▶ [STUDY TEXT]
=== Begin Enclosure ===

The other day while listening to a news report on Radio Cymru about the situation in Libya, the word gwrthryfelwyr caught my attention. It means rebels and is made up of the elements gwrth (against, counter), ryfel, from rhyfel (war), and wyr, from gwŷr (men). I’d heard the word before and knew what it meant, but hadn’t really thought about the individual parts in this way, and this lead me to thinking that the meaning and etymology of Welsh words is often easier to work out than that of English words as many of them are made up of native roots with meanings I know or can guess.

I also thought about the etymology of the rebels and realised that it actually has a similar structure to gwrthryfelwyr, though from Latin roots. I knew that the bel part had something to do with war and appears in such Latin phrases as antebellum (before the war) and postbellum (after the war), and guessed that in this context the re- prefix might mean against. I checked this and found that rebel comes from the Old French rebelle, from the Latin rebellis (insurgent, rebellious). from rebellare (to rebel, wage war against) from re- (opposite, against or again) and bellare (wage war), from bellum (war).

=== End Enclosure ===

(Stored data)
=== Begin Enclosure ===

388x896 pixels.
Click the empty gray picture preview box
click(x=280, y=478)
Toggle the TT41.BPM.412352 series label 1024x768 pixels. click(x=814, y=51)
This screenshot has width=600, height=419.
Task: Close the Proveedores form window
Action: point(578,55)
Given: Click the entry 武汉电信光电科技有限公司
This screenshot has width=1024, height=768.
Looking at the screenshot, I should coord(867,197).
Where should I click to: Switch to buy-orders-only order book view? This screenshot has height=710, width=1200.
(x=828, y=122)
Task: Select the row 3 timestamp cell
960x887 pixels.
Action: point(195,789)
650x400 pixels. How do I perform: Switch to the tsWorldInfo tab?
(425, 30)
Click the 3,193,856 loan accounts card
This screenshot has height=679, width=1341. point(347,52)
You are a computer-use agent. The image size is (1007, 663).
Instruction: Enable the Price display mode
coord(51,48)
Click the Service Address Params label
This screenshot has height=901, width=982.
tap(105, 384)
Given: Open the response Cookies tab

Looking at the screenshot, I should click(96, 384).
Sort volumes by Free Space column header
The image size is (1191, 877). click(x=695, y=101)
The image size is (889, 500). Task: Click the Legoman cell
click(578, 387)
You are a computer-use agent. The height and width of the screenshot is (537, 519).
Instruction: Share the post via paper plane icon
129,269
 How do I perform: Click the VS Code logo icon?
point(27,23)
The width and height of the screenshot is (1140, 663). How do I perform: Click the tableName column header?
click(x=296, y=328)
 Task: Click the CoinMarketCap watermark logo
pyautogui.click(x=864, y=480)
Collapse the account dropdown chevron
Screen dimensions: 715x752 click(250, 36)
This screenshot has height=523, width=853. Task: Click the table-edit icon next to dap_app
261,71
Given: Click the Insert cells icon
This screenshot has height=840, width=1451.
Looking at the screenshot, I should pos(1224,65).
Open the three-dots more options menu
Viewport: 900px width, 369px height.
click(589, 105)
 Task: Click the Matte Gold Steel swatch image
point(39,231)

=== End Enclosure ===

▶ [PROBLEM 1]
Answer these questions using the passage about gwrthryfelwyr:
(a) On what radio station was the news report about Libya heard?
(b) What meanings does the passage give for gwrth?
(c) From what Old French word does rebel come?
▶ [PROBLEM 2] Pick up the passage about gwrthryfelwyr after its last sentence and carry it on.
The listing has no connection to the passage about gwrthryfelwyr.

▶ [ANSWER AREA 1]
(a) Radio Cymru
(b) Against, counter
(c) Rebelle

▶ [ANSWER AREA 2]
The Welsh prefix gwrth- appears in many Welsh words, including:

- gwrthblaid – opposition (party) ["against/counter party"]
- gwrthbrofi – to disprove, refute ["counter prove/test"]
- gwrthdyb – paradox ["counter opinion/surmise/conjecture/notion"]
- gwrthdystio – to protest ["testify against"]
- gwrthgorffyn – antibody ["counter little body"]
- gwrthneidio – to rebound ["counter jump"]

This entry was posted in English, Etymology, Language, Latin, Welsh, Words and phrases.

3 Responses to Gwrthryfelwyr

  1. Christopher Miller says:

    I rather suspect rhyfel itself goes back to the rebell- root.

  2. Simon says:

    According to this source, rhyfel comes from the Proto-Indo-European root *gwel- (prick) and not from the Latin bellum.

    There is an archaic Welsh word meaning ‘to kill’ – belu – which may or may not be related to rhyfel or bellum.

  3. Christopher Miller says:

    Very interesting read — Thanks for following up on my suspicion!